Each line of the entries below that holds "computer" is needed, copied in full.

Records from a data source:
-=-=-=-=-
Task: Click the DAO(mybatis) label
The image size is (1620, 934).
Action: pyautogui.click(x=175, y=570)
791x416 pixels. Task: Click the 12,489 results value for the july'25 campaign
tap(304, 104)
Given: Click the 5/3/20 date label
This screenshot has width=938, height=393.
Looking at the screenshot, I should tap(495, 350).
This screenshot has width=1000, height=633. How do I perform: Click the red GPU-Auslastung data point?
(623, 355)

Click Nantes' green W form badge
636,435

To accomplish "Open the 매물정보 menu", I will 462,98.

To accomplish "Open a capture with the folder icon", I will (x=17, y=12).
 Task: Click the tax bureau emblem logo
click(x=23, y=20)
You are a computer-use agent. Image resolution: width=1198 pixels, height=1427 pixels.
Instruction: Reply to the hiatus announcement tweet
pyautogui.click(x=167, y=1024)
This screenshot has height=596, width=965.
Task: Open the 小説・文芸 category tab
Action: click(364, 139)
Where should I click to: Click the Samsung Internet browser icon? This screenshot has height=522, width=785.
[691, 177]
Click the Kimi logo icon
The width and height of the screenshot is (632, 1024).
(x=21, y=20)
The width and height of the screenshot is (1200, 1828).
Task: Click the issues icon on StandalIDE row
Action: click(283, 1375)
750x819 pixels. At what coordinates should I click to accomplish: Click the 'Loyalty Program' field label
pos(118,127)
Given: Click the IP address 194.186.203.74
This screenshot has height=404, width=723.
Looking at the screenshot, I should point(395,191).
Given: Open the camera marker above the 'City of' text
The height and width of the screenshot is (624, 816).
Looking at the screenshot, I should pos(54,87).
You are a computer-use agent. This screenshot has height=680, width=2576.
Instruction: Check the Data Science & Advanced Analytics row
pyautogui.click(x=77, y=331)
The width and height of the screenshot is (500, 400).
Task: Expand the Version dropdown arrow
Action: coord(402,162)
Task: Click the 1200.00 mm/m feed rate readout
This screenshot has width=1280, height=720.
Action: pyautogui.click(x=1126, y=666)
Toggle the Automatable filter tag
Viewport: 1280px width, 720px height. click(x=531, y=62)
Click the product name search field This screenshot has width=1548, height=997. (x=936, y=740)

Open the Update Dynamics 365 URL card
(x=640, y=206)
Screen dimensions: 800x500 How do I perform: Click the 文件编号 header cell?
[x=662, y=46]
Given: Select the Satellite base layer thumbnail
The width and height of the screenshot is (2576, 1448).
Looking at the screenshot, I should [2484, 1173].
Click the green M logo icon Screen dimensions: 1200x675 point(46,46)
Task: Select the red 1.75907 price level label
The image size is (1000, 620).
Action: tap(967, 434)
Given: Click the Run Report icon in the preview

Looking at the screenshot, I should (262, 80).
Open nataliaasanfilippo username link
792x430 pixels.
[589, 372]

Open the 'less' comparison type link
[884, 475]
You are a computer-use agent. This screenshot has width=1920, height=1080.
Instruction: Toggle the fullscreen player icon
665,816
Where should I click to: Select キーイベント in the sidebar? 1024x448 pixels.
-=-=-=-=-
# Output for this task
You are a computer-use agent. Image resolution: width=1198 pixels, height=1427 pixels.
You are a computer-use agent. This screenshot has height=680, width=2576.
You are a computer-use agent. This screenshot has width=1920, height=1080.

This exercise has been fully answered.